***** PROVIDED ENTRIES

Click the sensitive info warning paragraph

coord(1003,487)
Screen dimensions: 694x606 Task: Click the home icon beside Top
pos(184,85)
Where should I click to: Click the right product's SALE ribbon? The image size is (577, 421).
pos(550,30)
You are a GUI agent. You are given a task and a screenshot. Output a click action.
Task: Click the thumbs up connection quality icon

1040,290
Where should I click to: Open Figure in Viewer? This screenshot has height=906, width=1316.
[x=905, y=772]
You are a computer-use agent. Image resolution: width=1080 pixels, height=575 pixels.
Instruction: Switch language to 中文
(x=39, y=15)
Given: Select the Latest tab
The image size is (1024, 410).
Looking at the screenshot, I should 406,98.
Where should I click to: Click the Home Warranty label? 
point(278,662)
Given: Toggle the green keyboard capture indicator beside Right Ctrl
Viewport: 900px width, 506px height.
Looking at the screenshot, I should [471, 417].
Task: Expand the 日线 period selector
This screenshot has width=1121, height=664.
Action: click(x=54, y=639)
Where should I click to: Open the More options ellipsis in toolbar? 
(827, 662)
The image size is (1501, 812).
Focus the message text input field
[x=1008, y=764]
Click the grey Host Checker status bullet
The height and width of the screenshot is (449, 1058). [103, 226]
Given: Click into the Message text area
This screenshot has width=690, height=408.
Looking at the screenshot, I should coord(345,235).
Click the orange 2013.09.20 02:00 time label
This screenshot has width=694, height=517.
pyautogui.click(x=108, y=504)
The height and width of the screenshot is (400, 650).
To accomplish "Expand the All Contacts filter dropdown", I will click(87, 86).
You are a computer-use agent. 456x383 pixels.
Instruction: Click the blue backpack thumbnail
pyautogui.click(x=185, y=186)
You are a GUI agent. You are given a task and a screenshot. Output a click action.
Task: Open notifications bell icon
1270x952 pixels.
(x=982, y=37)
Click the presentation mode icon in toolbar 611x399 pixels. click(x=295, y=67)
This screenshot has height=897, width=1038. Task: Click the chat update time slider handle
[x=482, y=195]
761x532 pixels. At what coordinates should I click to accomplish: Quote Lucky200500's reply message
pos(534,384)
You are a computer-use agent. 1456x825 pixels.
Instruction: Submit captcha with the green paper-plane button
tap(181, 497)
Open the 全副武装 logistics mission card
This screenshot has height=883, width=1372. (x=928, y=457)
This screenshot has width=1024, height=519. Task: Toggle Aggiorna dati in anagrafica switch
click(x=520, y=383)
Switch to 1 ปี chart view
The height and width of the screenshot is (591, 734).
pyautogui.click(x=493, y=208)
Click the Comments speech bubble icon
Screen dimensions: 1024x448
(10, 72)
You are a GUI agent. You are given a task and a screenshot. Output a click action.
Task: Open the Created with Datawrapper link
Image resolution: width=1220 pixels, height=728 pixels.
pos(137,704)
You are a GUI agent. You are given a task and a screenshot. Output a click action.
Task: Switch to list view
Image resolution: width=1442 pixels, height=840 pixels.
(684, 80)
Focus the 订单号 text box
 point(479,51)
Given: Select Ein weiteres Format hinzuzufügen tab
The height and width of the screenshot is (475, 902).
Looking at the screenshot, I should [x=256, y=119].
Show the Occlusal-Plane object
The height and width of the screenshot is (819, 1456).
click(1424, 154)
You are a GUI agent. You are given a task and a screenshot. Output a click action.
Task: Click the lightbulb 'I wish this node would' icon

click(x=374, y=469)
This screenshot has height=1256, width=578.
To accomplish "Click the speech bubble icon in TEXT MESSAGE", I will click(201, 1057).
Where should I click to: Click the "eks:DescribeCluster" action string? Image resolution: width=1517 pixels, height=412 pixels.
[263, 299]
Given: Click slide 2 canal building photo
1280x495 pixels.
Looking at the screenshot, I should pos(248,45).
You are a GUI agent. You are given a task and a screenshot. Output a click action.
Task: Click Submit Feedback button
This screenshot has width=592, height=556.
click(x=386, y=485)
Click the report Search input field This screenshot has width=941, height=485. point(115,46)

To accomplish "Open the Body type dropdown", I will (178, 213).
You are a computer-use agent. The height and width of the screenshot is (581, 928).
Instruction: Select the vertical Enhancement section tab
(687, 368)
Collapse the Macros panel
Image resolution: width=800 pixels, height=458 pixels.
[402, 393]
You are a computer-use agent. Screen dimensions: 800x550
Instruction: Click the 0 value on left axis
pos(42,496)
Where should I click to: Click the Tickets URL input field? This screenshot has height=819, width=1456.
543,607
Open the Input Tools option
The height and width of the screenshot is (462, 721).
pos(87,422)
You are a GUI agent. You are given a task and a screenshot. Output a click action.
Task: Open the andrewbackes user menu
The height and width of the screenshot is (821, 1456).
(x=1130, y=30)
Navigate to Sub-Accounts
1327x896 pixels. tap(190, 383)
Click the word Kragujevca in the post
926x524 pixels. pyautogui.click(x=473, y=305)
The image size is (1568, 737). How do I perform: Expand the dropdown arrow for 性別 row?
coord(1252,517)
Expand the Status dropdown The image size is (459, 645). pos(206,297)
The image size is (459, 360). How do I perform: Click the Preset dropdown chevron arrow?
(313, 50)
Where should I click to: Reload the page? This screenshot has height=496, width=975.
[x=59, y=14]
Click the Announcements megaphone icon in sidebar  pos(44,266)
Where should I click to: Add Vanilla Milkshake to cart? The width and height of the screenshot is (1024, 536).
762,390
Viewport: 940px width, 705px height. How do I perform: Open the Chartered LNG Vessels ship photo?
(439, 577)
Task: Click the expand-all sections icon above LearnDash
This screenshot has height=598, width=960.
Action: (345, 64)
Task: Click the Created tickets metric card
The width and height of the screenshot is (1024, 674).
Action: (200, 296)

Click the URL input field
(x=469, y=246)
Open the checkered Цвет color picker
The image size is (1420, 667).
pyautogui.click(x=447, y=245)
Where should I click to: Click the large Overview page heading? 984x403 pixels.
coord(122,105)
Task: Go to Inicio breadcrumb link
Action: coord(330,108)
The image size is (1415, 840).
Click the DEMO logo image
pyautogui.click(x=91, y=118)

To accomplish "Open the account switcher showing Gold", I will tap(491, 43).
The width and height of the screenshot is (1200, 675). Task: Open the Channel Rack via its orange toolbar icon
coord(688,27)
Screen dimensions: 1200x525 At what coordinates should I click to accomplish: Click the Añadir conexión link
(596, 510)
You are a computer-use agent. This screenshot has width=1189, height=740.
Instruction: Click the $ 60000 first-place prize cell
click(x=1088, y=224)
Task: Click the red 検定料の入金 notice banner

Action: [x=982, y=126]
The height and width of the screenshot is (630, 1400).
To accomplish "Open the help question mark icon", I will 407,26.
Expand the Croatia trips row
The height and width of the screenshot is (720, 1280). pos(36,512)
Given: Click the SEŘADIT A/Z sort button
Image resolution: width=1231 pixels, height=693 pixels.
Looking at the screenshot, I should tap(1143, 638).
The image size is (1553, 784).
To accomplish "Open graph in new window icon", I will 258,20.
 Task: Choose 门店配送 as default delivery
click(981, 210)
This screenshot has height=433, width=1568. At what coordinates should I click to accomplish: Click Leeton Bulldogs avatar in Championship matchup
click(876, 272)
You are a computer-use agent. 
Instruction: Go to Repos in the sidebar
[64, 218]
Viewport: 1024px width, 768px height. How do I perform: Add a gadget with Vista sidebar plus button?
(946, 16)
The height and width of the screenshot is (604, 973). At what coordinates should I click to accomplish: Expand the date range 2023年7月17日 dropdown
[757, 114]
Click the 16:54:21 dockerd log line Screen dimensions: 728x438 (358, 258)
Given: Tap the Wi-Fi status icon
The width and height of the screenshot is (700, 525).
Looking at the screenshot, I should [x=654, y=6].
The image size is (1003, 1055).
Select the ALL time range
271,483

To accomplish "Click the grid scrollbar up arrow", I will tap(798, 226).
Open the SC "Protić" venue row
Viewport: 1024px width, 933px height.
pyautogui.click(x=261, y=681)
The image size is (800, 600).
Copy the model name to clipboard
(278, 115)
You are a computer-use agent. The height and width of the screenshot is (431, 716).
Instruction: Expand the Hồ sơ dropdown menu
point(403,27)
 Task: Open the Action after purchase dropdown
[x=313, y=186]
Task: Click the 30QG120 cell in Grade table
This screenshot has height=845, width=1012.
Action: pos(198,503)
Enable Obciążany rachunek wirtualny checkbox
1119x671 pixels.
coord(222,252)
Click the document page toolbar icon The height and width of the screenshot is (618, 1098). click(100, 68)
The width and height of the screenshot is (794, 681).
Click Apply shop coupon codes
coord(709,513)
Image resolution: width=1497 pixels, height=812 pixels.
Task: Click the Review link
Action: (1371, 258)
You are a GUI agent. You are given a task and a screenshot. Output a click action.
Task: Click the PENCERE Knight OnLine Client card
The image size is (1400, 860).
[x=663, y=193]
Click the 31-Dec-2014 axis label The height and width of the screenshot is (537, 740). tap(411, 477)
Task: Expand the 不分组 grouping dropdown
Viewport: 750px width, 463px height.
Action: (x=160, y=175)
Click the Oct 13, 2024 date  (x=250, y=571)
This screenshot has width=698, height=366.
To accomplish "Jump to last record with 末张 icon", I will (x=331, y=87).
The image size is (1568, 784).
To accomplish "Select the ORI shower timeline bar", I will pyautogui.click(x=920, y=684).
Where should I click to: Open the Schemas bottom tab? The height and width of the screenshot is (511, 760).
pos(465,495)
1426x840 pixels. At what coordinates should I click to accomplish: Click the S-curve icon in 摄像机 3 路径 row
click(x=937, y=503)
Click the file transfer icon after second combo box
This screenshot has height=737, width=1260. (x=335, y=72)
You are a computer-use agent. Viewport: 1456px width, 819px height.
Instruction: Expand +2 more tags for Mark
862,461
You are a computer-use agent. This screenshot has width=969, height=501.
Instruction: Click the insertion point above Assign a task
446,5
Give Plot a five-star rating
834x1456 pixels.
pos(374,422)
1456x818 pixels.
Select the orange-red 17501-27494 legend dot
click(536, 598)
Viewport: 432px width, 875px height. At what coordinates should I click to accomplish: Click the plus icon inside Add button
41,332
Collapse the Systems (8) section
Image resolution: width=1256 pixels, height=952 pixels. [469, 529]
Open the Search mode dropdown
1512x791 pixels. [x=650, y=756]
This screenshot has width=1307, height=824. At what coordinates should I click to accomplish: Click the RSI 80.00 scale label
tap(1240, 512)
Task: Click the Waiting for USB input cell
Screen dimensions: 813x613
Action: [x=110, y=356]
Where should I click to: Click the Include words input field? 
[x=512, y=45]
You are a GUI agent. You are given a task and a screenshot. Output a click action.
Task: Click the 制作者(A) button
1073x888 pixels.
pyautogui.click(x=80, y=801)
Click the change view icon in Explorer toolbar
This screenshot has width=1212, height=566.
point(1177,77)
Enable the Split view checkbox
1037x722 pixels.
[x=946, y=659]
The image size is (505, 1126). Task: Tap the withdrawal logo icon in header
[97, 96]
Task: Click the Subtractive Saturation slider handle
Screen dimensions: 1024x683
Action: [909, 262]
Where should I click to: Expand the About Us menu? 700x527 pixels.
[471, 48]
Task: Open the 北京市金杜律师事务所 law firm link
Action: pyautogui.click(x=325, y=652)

**********

- TASK INSTRUCTIONS
Render the part of the records that runs from their start through the line containing "Looking at the screenshot, I should [471, 417]." as a numbered list, omitting blank lines.

- WRITTEN ANSWER
1. Click the sensitive info warning paragraph
2. coord(1003,487)
3. Screen dimensions: 694x606 Task: Click the home icon beside Top
4. pos(184,85)
5. Where should I click to: Click the right product's SALE ribbon? The image size is (577, 421).
6. pos(550,30)
7. You are a GUI agent. You are given a task and a screenshot. Output a click action.
8. Task: Click the thumbs up connection quality icon
9. 1040,290
10. Where should I click to: Open Figure in Viewer? This screenshot has height=906, width=1316.
11. [x=905, y=772]
12. You are a computer-use agent. Image resolution: width=1080 pixels, height=575 pixels.
13. Instruction: Switch language to 中文
14. (x=39, y=15)
15. Given: Select the Latest tab
16. The image size is (1024, 410).
17. Looking at the screenshot, I should 406,98.
18. Where should I click to: Click the Home Warranty label? 
19. point(278,662)
20. Given: Toggle the green keyboard capture indicator beside Right Ctrl
21. Viewport: 900px width, 506px height.
22. Looking at the screenshot, I should [471, 417].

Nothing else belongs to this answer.